#17 - JRL 2008 - Special Edition - JRL Home
Jamestown Foundation
www.Jamestown.org
Eurasia Daily Monitor
Volume 5, Number 75
April 21, 2008
IS PUTIN’S ACCESSION AS UNITED RUSSIA LEADER AN ACT OF
DESPERATION?
By Jonas Bernstein
Observers have had nearly a week to analyze the significance of outgoing
President Vladimir Putin’s agreement to serve as leader of the United Russia
party, a position in which he will serve concurrently with the post of prime
minister, which he is expected to assume following Dmitry Medvedev’s
inauguration as president on May 7. Some observers, such as Expertise Foundation
Director Mark Urnov, believe that Putin will be able to use these two positions
to bring about a transfer of power, de facto or de jure, from the Kremlin to the
Russian White House, and therefore guarantee Putin’s continued preeminence in
the Russian political system (see EDM, April 16).
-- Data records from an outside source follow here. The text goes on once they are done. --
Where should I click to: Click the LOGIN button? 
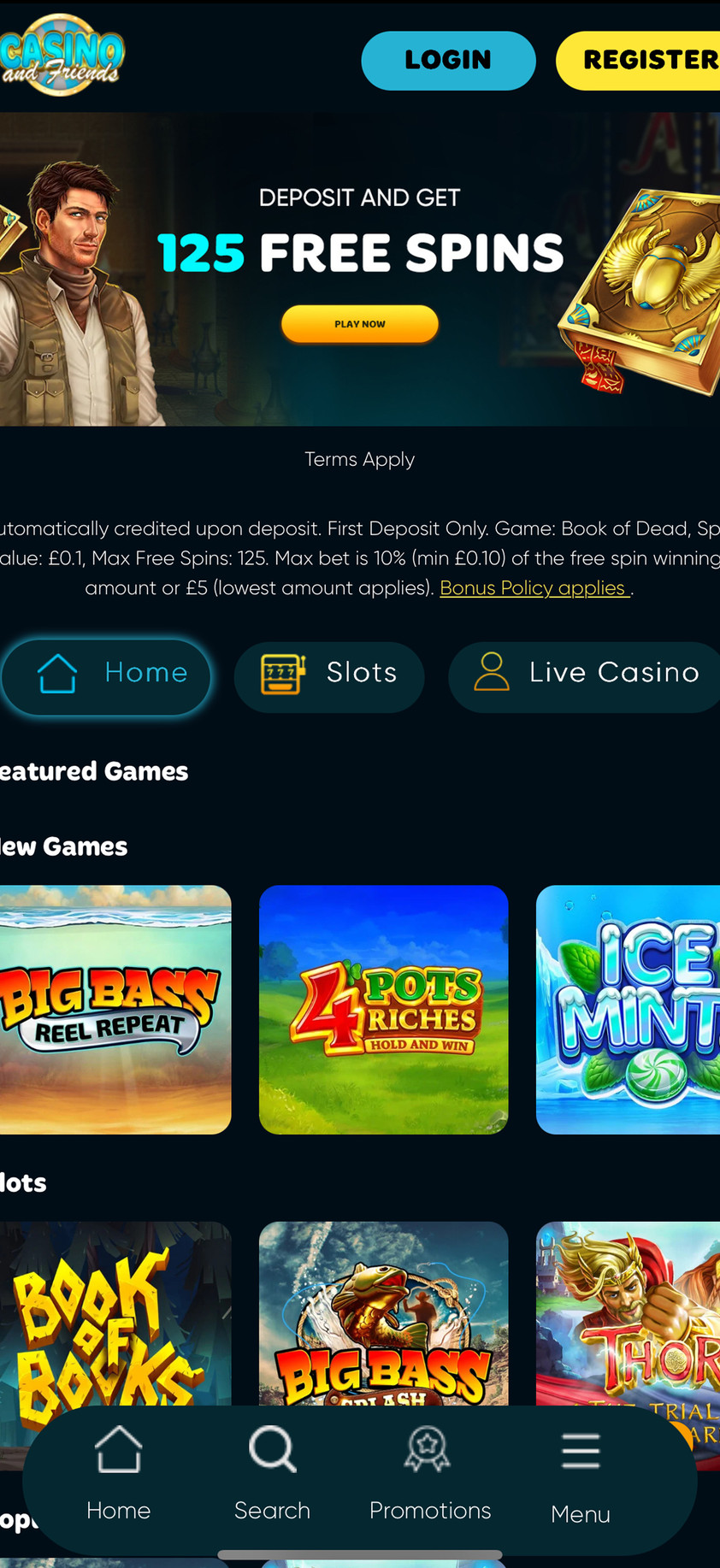click(x=449, y=60)
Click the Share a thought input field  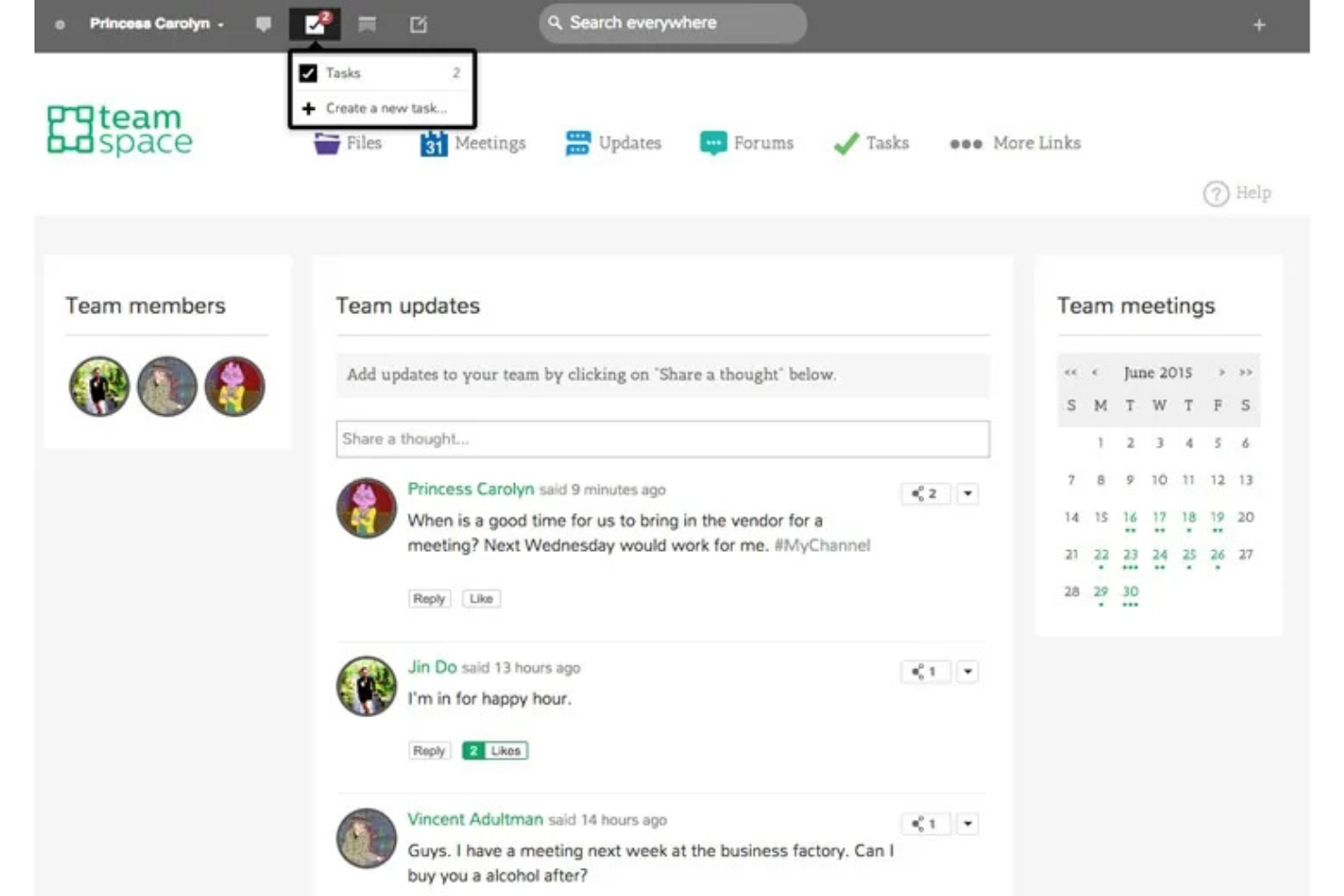tap(664, 438)
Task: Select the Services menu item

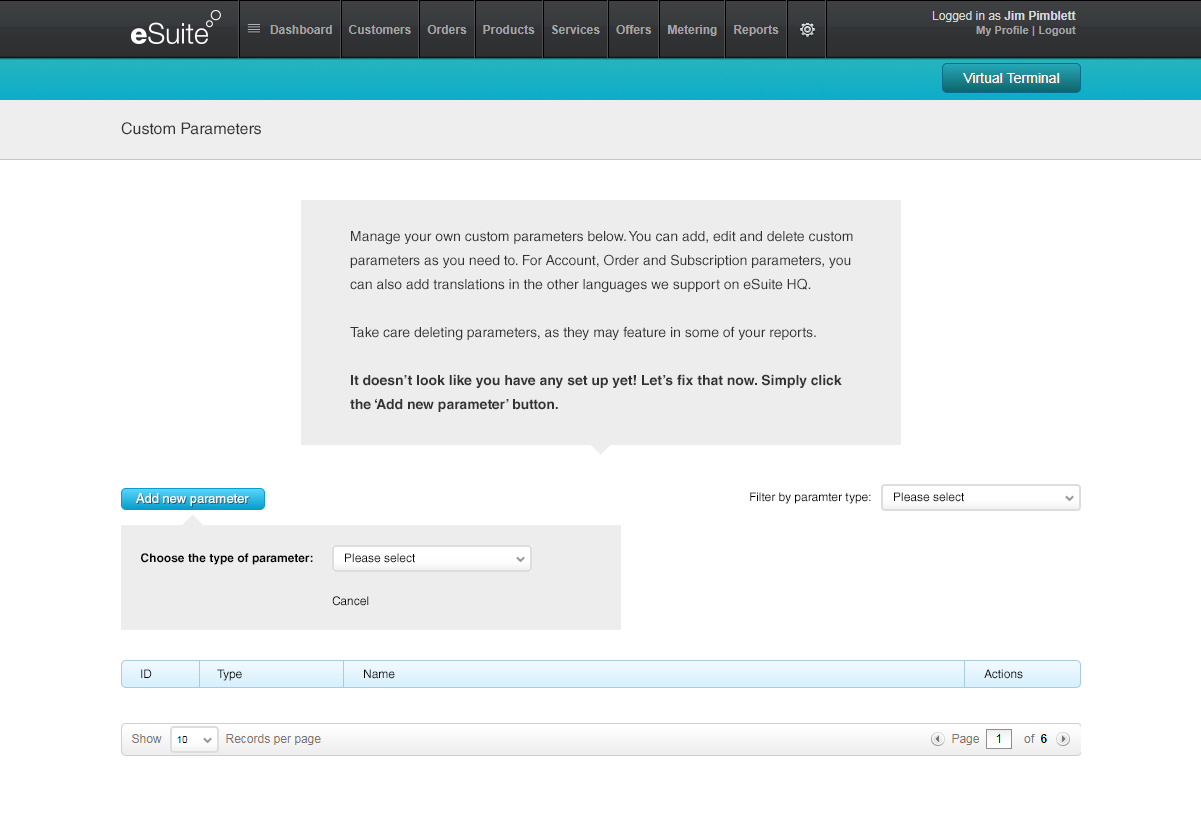Action: (575, 30)
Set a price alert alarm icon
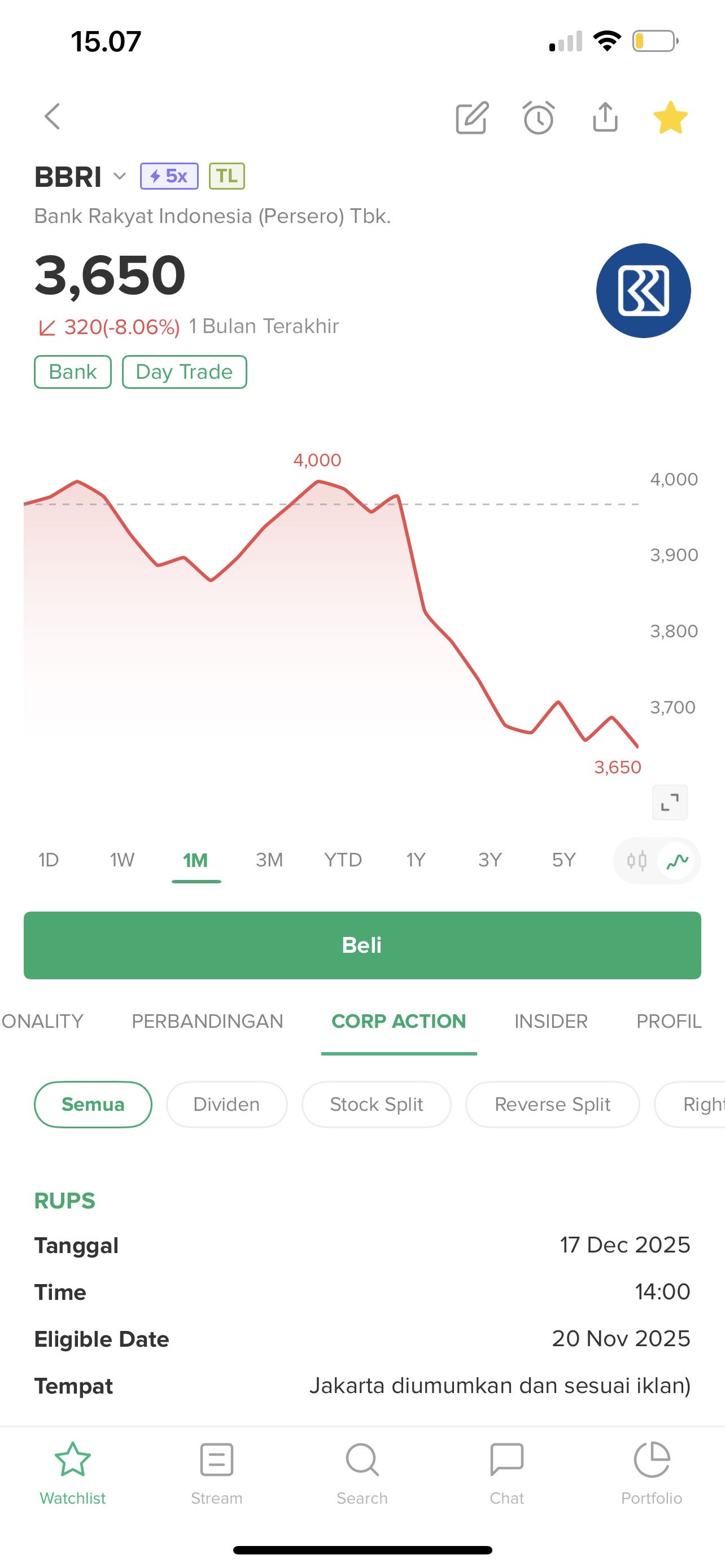Viewport: 725px width, 1568px height. click(x=539, y=117)
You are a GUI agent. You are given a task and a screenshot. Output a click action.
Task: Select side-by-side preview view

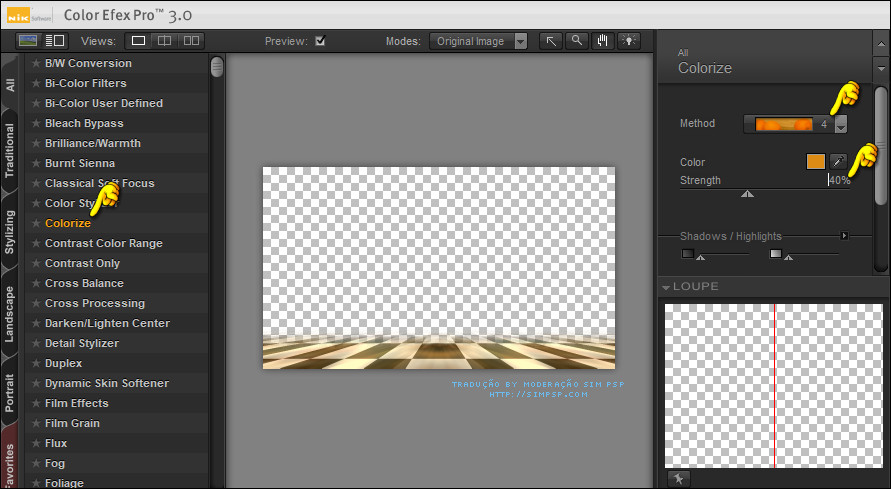[190, 41]
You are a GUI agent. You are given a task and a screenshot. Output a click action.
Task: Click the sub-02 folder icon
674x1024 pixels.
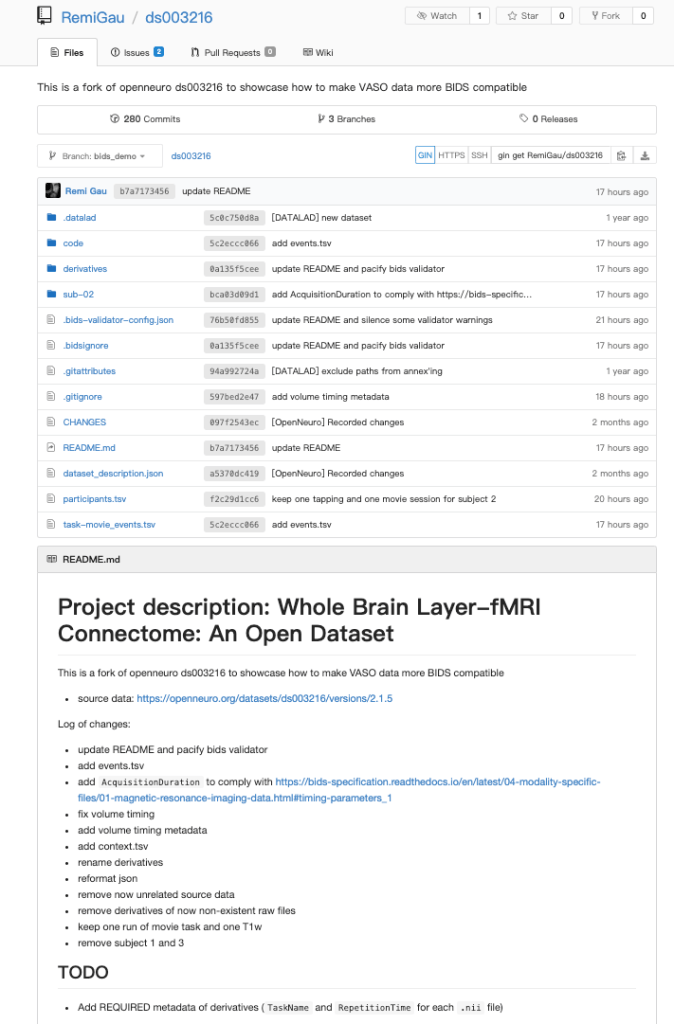tap(51, 294)
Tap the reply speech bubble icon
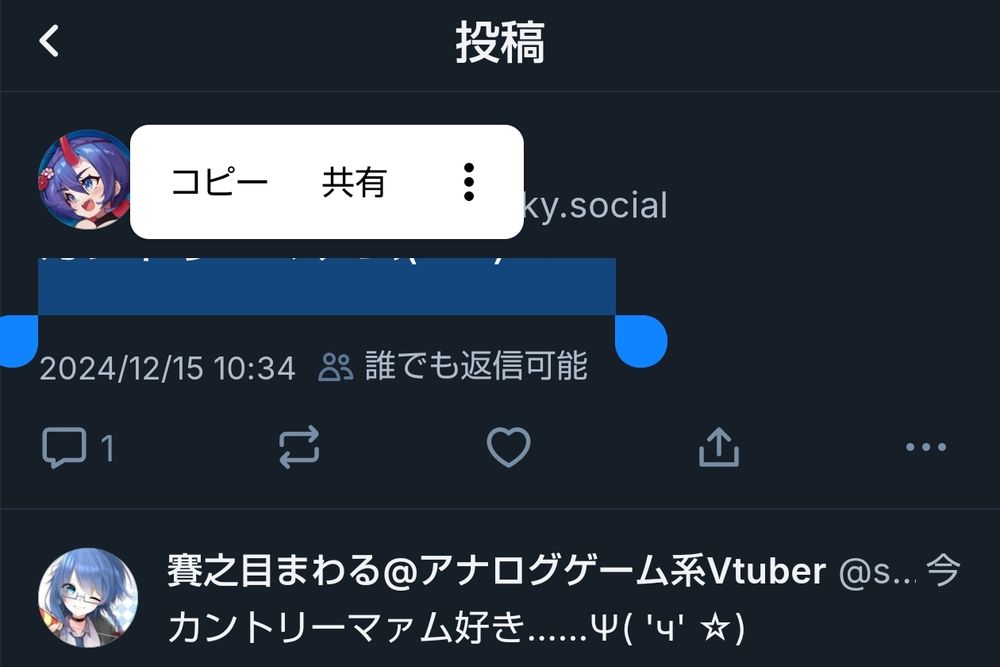Image resolution: width=1000 pixels, height=667 pixels. pyautogui.click(x=64, y=448)
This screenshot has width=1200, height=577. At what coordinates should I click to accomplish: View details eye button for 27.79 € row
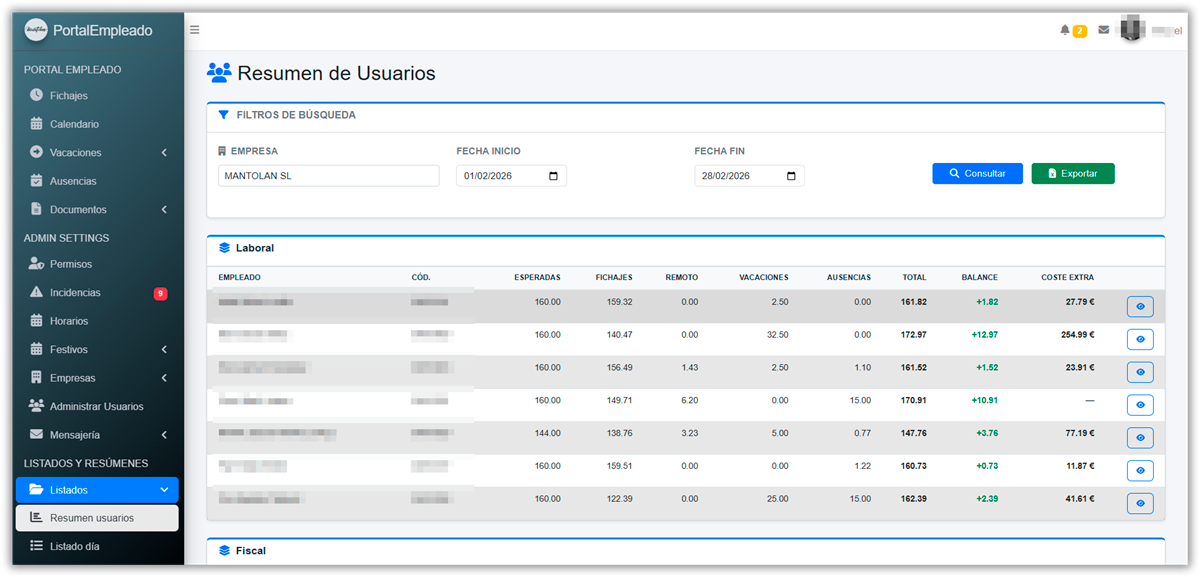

Others are less sure that such
a transfer of power will be possible. Indeed, some observers see Putin’s
acceptance of the United Russia chairmanship as a sign that he and the siloviki,
who had hoped that he would stay on for a third presidential term, are
increasingly concerned about their future and somewhat desperately seeking ways
to preserve their dwindling power base.
“The election of Vladimir Putin as chairman of ‘United Russia,’ according to
the plan of the organizers of this long prepared and coordinated action, was
supposed to symbolize the preservation by the outgoing president of firm
positions in power,” wrote commentator Vitaly Portnikov. “Putin, the prime
minister and head of the ruling party, will become a real counterweight to
Medvedev, the president; and the power tandem, about which there was so much
talk following the elections for a new head of state, will gain a real
nomenklatura meaning. But Putin’s decision to head the party without even
becoming a member of it is, in fact, more of a demonstration of his uncertainty
about his future and, even more [a demonstration of] the uncertainty of his
inner circle about its future.”
According to Portnikov, Putin’s move to head United Russia would have made
more sense if United Russia had the same kind of dominant role in the current
Russian system that the Communist Party had had in the Soviet system under
Leonid Brezhnev, that is, “if its leading role were locked into the Russian
constitution; if its members were united, even if only nominally, by at least
some kind of ideology …; if it had cells that allowed the chairman of the party
to exercise direct influence on every enterprise, every court, every
institution; then it would be possible to say that Putin really needed the post
of United Russia chairman.” Today, however, there are “several nomenklatura
parties” in Russia, and Unified Russia itself lacks a binding ideology, given
that it was formed from various groups within Russia’s political power structure
that continue to compete with one another inside the party. According to
Portnikov, the fact that Unified Russia has been unable to come up with even a
“display” party program is evidence of the absence of its members’ interest in
what is commonly accepted outside Russia as political activity. This means, he
wrote, that United Russia is not so much a political party as “an association of
careerist interests.”
At the collapse of the Soviet Communist Party, which, as Portnikov noted, was
a “much more serious structure than United Russia,” clearly demonstrated that
“careerists always orient themselves towards the winners. And if Dmitry Medvedev
becomes that winner, then United Russia will become his party. And it is
completely understandable that the new president is not seeking to throw himself
into the arms of a party positioning itself as the [ruling power]. After all,
both this party and the State Duma itself, in which United Russia has a
majority, have always been controlled from the presidential administrationand
Medvedev doesn’t know that? Nor is the [presidential] administration moving out
of the Kremlin.”
Putin obviously understands as well as Medvedev the dominant role that the
Kremlin administration has played, wrote Portnikov, so why did the outgoing
president decide to accept Unified Russia’s leadership position? “In a situation
in which Putin may be unsure of his prime ministerial capabilities, the post of
chairman of United Russia may appear to his entourage as the chance for another
apparatus maneuver,” Portnikov wrote, noting that in his capacity as United
Russia leader, Putin would be able to assume the dominant role in tandem with
Boris Gryzlov, the State Duma speaker and leader of the United Russia majority
in the State Duma. The problem with this for Putin, Portnikov said, was that if
United Russia’s deputies in the Duma decide that Medvedev’s power is rising and
that Gryzlov is “preventing them from demonstrating their devotion,” they can
simply vote to replace Gryzlov as speaker, just as Medvedev can fire Putin as
prime minister.
“Vladimir Putin’s misfortune is that for the eight years of his presidency he
sincerely believed that that television and glorification could substitute for a
real political process,” wrote Vitaly Portnikov. “And now, when he absolutely
needs that political process for self-preservation, he is confronted by the
vacuum he himself fostered” (www.grani.ru, April 17).